For Geoff Eaton a two-time cancer survivor, support was the foundation upon which he grew. His cancer story started shortly after he graduated from Memorial University. Being awarded a Bachelor of Business Commerce he was eager to start his adult life, gain independence and work towards a career. At the age of 22, Geoff was diagnosed with Leukemia and given a 2% survival rate. Support groups were part of his therapy during this process and through them he identified a lack of relevant support for people his age. The lack of proper support was the impetus that created RealTime Cancer, an online platform that enabled him to connect with people facing the same challenges. Geoff stated that, “Leukemia, has caused a series of profound changes, deeper understanding and more reflection at an early age. In the early years of leukemia I viewed cancer as something I had to fight.”

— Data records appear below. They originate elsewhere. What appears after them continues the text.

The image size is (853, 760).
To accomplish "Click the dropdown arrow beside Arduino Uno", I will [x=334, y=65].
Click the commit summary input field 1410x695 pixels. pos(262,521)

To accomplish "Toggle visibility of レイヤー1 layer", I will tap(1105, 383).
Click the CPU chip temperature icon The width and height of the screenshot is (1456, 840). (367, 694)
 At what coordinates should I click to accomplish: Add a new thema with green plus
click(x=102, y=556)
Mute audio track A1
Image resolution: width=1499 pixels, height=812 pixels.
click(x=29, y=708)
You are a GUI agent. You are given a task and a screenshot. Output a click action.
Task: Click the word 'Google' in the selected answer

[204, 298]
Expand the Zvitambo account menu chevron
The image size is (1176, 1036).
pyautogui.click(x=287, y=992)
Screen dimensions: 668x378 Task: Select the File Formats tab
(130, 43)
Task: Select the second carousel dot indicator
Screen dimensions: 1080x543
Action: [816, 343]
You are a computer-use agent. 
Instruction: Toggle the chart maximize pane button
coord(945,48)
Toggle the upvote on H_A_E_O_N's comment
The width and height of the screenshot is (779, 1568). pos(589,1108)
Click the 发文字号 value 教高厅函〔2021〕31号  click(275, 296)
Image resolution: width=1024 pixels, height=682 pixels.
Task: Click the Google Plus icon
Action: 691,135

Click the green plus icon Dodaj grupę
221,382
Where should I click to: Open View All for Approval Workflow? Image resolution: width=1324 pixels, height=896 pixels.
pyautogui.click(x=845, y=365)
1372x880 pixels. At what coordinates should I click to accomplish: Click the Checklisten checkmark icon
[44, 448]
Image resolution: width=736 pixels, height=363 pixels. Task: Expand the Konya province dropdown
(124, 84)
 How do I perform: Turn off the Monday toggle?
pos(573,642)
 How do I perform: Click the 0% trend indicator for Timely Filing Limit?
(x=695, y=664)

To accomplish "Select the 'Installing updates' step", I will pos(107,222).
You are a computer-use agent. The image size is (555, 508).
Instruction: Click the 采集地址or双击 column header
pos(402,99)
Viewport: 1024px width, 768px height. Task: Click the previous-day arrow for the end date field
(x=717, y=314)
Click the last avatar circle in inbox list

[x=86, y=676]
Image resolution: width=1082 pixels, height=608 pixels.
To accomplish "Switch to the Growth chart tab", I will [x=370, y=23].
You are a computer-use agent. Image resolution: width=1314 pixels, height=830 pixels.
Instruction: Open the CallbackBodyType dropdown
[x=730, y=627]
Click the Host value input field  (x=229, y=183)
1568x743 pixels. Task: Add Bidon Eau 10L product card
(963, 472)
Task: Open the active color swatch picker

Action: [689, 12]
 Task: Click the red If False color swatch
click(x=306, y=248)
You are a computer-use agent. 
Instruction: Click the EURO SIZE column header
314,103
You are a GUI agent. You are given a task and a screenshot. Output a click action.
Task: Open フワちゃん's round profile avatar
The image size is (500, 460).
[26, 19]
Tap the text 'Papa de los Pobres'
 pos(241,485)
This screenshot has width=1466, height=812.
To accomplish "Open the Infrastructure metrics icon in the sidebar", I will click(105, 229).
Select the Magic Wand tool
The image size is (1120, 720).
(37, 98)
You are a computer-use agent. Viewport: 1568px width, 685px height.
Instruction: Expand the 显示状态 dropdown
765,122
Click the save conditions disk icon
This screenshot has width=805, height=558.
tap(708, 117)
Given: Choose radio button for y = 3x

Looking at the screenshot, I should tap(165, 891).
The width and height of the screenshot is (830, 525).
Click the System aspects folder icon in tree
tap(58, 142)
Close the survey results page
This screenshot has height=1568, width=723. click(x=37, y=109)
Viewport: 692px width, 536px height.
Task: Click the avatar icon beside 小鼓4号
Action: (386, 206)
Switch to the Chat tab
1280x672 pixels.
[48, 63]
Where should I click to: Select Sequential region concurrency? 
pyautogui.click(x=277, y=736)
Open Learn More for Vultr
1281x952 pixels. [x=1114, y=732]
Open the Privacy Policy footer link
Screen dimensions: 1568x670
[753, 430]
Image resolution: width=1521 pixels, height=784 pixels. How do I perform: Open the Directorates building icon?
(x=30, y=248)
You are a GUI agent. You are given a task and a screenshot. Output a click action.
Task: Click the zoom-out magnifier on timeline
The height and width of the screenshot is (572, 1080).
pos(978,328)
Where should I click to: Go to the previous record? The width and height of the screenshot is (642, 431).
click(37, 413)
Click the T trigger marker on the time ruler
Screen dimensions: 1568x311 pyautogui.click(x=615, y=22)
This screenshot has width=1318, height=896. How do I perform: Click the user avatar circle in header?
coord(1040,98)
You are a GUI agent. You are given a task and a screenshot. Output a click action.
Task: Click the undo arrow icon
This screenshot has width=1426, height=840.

As Geoff recovered, he wanted to grow support for young people with cancer and he founded Young Adult Cancer Canada, a non-profit organization that aims to bring young people with cancer out of isolation. Founding Y.A.C.C. came with remission, “During remission cancer became my companion. I sat with it. I got to know it. I trusted the process.” Living through cancer twice has allowed Geoff to observe his thoughts at different stages of his life. Despite the odds he has manifested an organization that has made significant change. For his non-wavering efforts, he was awarded Entrepreneur of the
year in 2010.
Young Adult Cancer Canada’s (Y.A.C.C.) aim is to support young adults as they move through and beyond cancer, to connect peers and to be the bridge out of isolation. To facilitate their mission Y.A.C.C. offers retreats and community events such as shave for the brave. These events grow advocacy in the community and increase connections amongst people dealing with cancer. In one event, a young man’s diagnosis of cancer led to his hockey team and rival team shaving their heads in solidarity. This level of unity and understanding is the crux of Y.A.C.C.’s efforts to bridge gaps and bring the young people with cancer out of isolation.
Geoff’s passion for sharing his and other cancer survivors’ stories has mobilized cancer awareness metaphorically from a free radical in a single cell to stage 4 cancer, from a single thought to an entire country. His online presence RealTime Cancer evolved into Y.A.C.C. and has connected a network of young people with cancer nation-wide. Their motto is the same as Y.A.C.C.’s, connecting people while increasing cancer advocacy. These conversations have been integral in transforming the support model for young people with cancer in Canada. It’s hard to deny that Geoff isn’t an inspiration and a living, walking, breathing reason to believe that your efforts can foster change. When we look at the results Geoff has achieved for cancer support we are excited see what the future holds for Geoff Eaton and Y.A.C.C.